◆ INFORMATION PROVIDED:

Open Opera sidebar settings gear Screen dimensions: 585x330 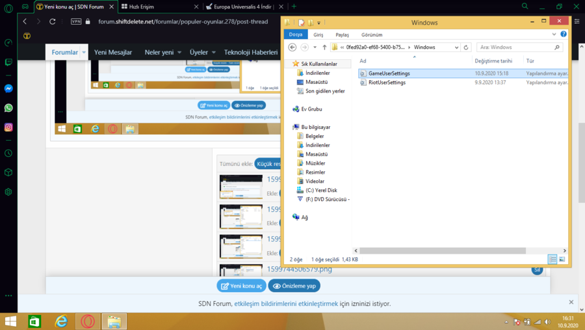click(8, 192)
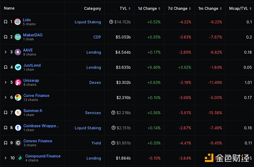
Task: Bookmark the JustLend protocol
Action: click(6, 67)
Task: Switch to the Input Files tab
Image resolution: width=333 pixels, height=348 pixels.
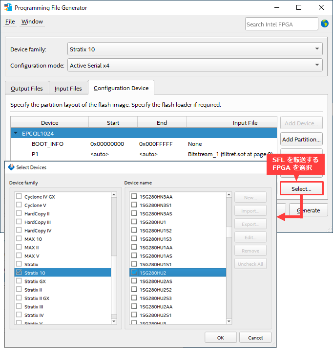Action: coord(68,89)
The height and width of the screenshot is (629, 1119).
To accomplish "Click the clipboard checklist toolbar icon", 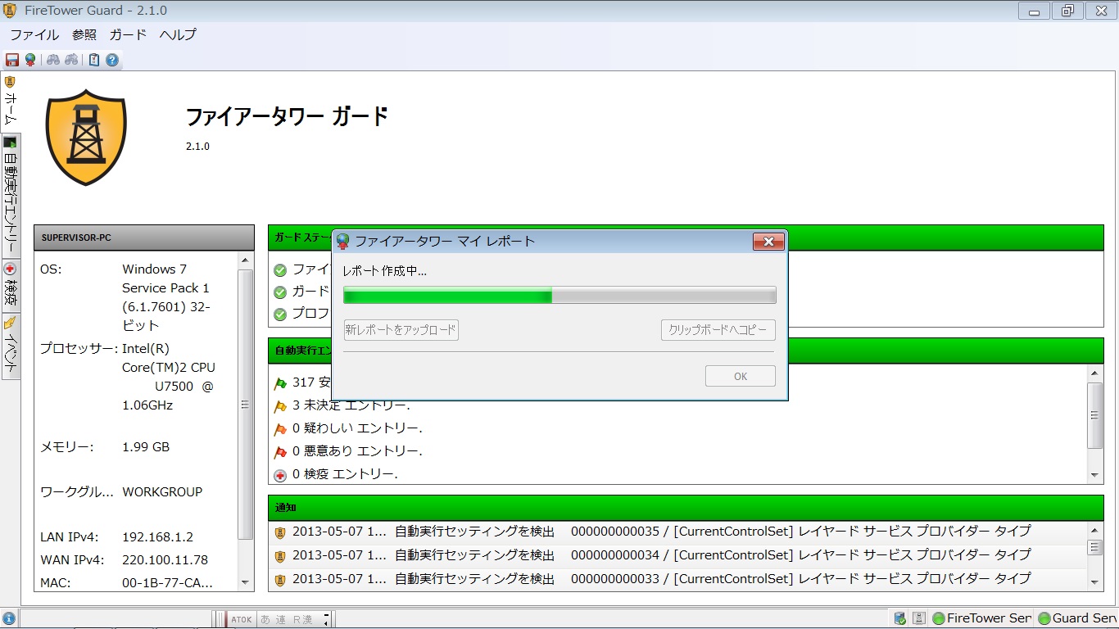I will point(94,60).
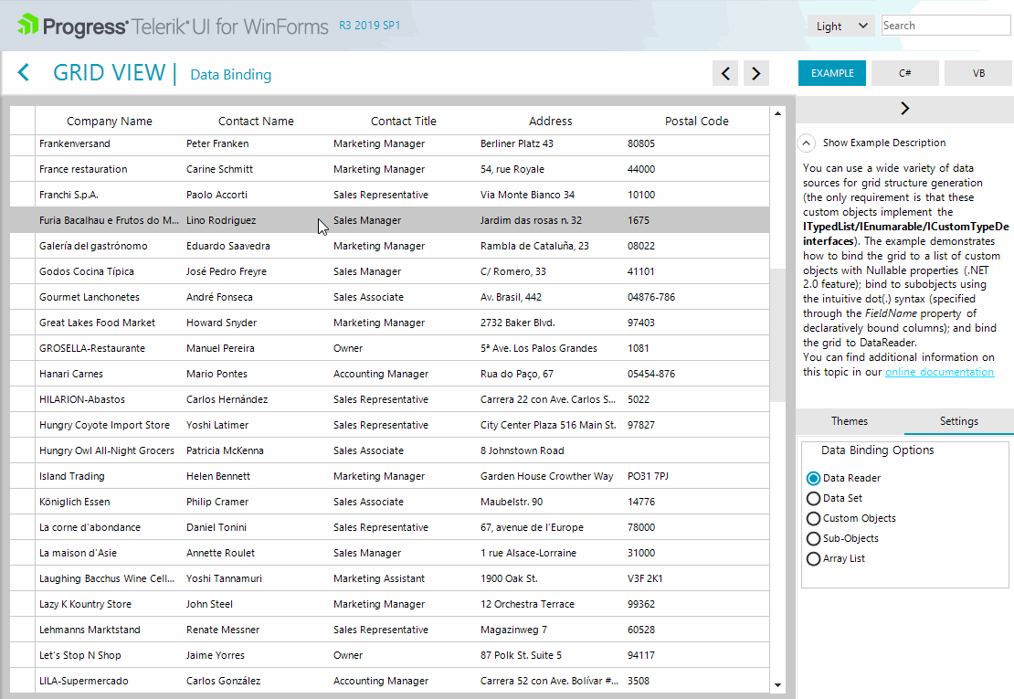The width and height of the screenshot is (1014, 699).
Task: Click grid scrollbar down arrow
Action: 778,685
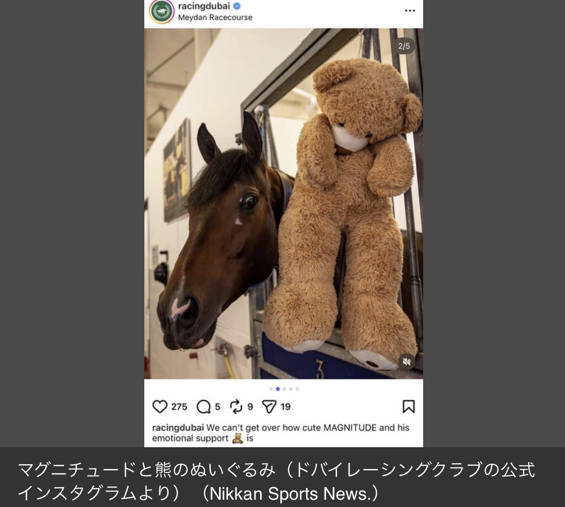Click the 2/5 slide counter badge
This screenshot has width=565, height=507.
404,46
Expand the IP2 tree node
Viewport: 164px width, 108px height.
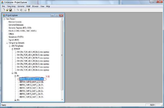[15, 100]

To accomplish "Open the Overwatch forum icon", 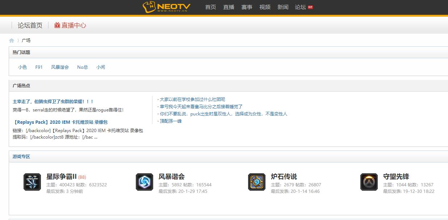I will (369, 182).
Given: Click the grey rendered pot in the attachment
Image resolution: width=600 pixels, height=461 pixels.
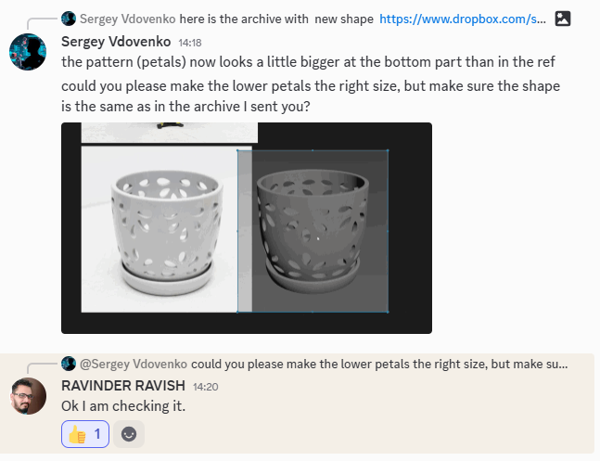Looking at the screenshot, I should pos(313,230).
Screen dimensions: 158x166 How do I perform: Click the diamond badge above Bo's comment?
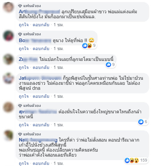pyautogui.click(x=20, y=34)
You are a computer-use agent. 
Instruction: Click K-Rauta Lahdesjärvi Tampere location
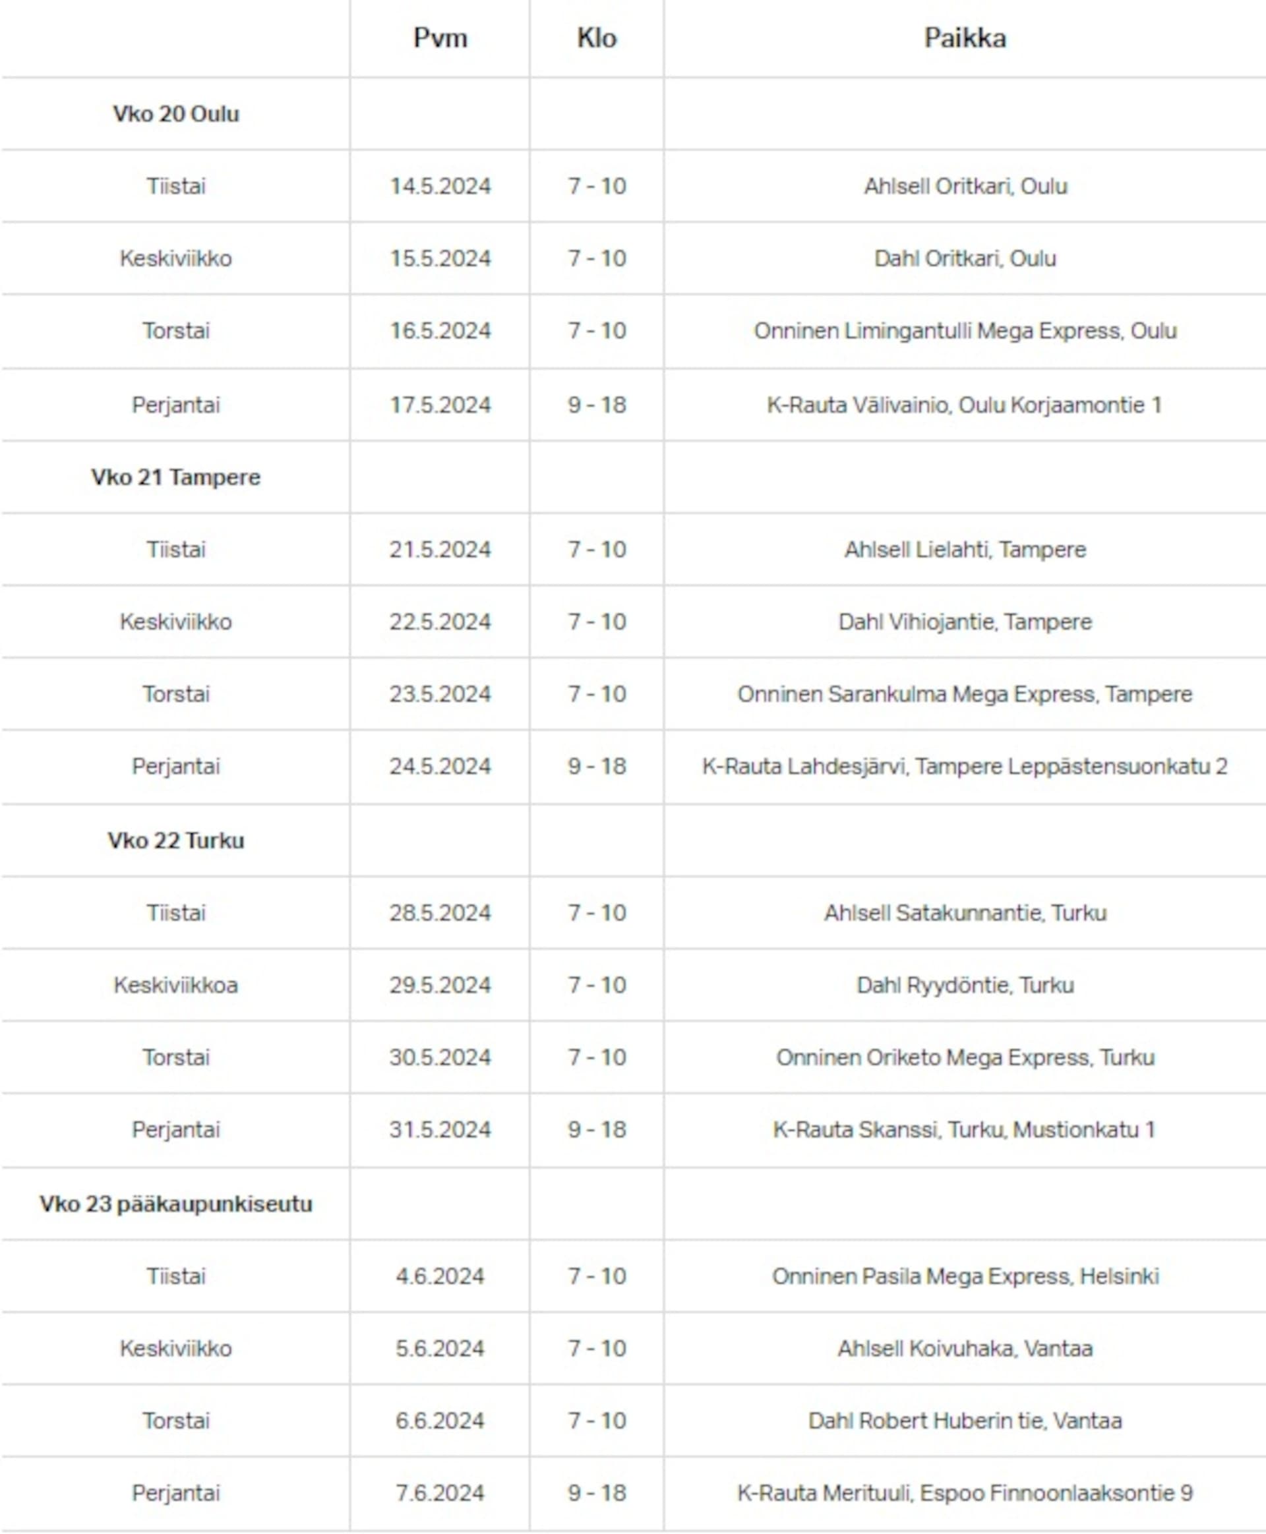click(x=965, y=766)
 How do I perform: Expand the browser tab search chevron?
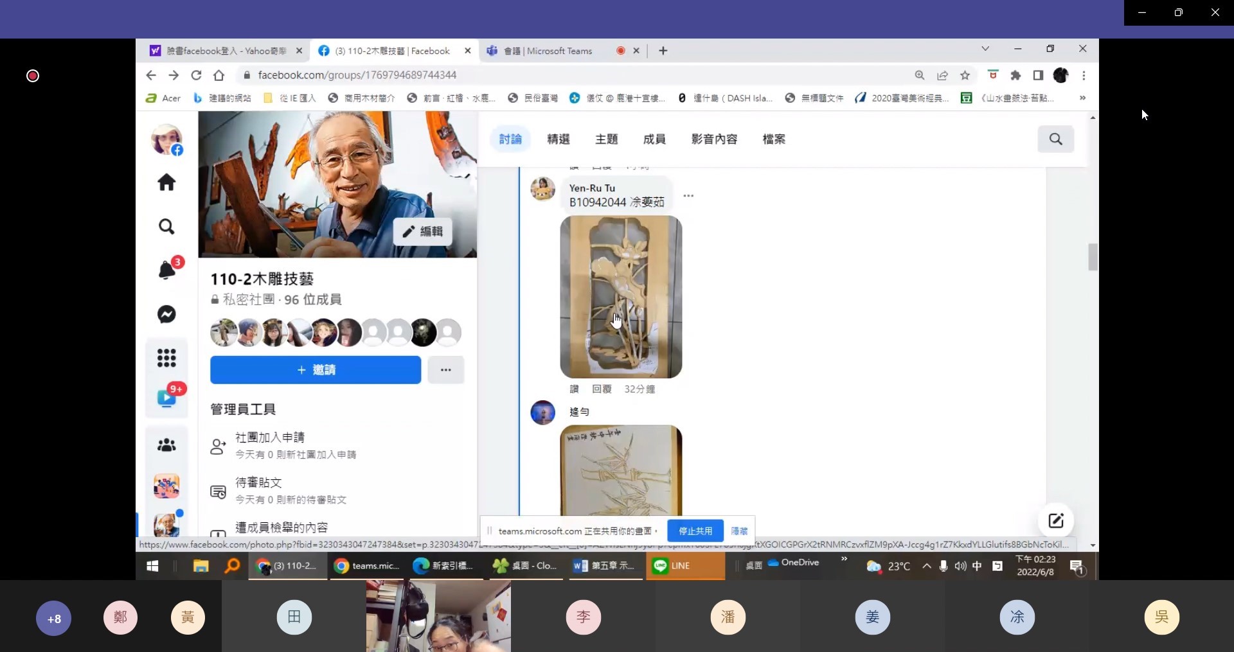click(985, 49)
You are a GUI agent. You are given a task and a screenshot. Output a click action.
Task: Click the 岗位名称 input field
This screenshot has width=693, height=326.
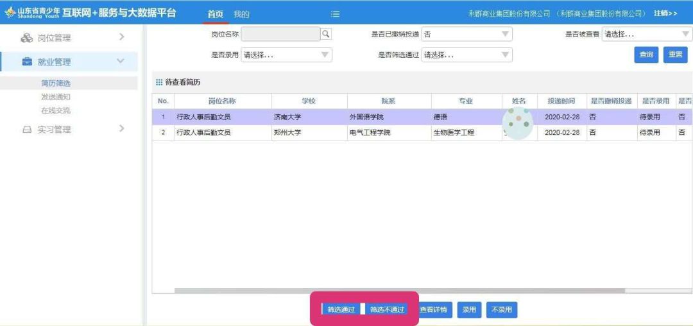coord(280,34)
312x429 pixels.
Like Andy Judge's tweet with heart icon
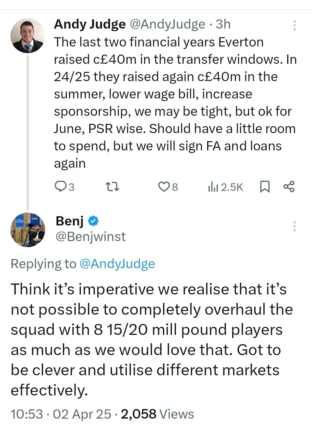(164, 186)
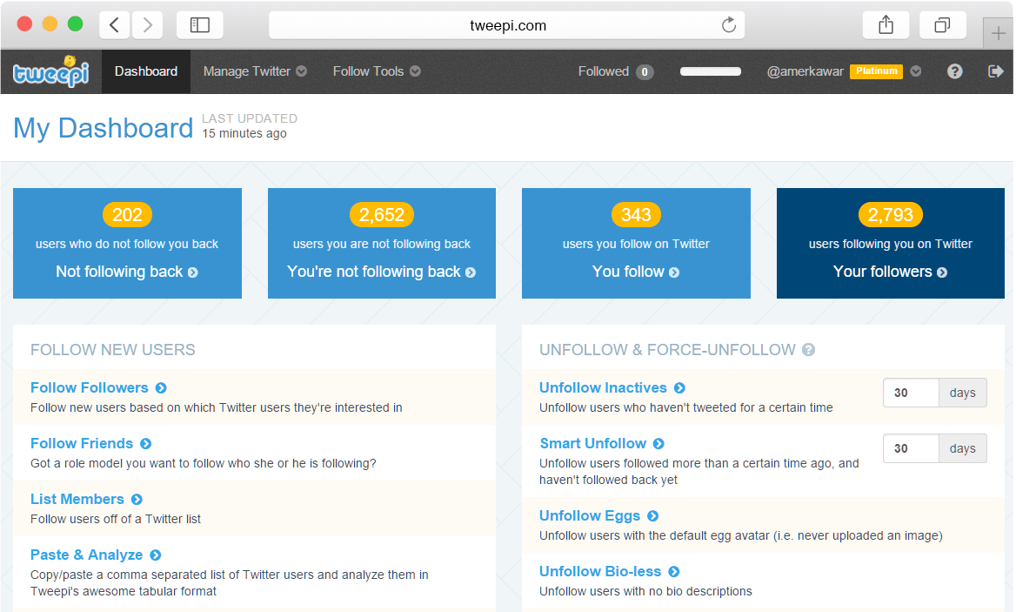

◆ EXERCISE DETAILS:
Exactly the lines from the line with "This screenshot has width=693, height=326." through the last line of the listing, both included, should be extracted, and the pictures left behind.

◆ ANSWER SECTION:
This screenshot has width=693, height=326.
coord(280,34)
312x429 pixels.
Like Andy Judge's tweet with heart icon
(164, 186)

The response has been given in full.